__AIM OF THE EXERCISE__. The copy you give must match the records exactly, except that it holds no images.

==== RECORDS FOR THE TASK

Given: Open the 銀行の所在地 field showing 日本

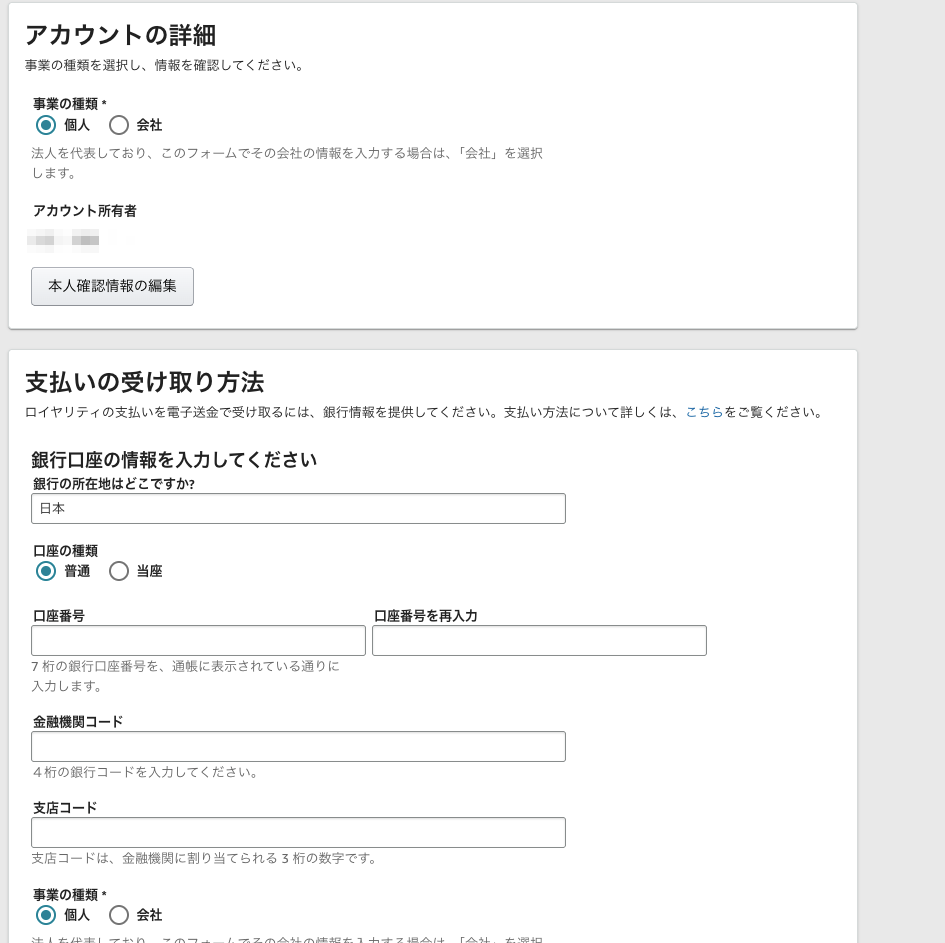Looking at the screenshot, I should coord(298,508).
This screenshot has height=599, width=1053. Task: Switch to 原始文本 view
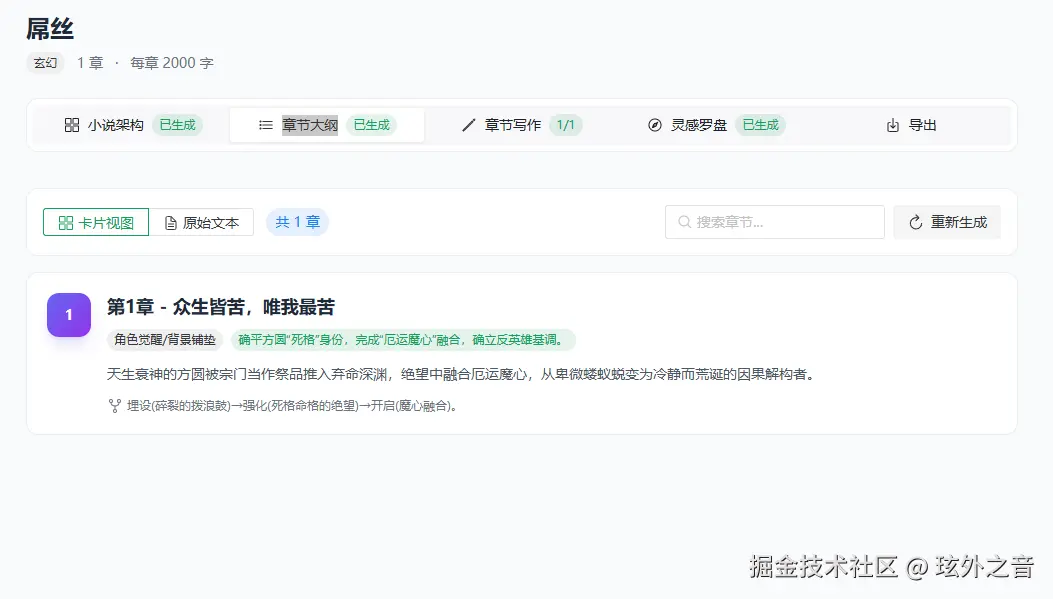point(203,222)
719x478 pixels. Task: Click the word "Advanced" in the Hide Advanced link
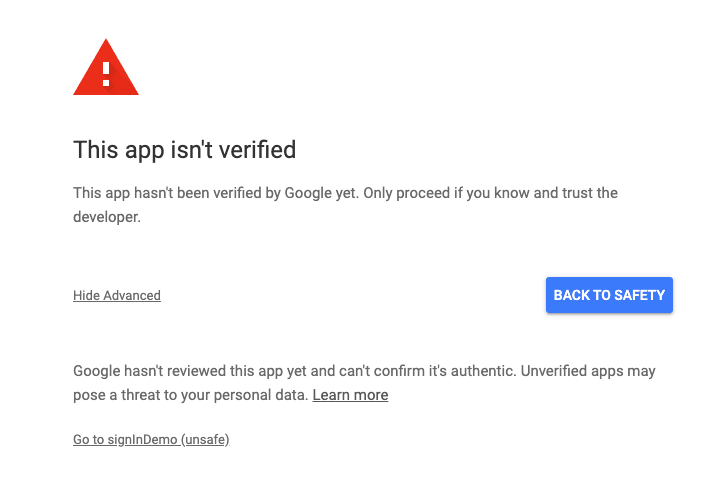132,295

========

__YOUR SOLUTION__.
Given: Open the 銀行の所在地 field showing 日本

Looking at the screenshot, I should coord(298,508).
This screenshot has height=599, width=1053. Task: Switch to 原始文本 view
point(203,222)
719x478 pixels. Task: Click the word "Advanced" in the Hide Advanced link
132,295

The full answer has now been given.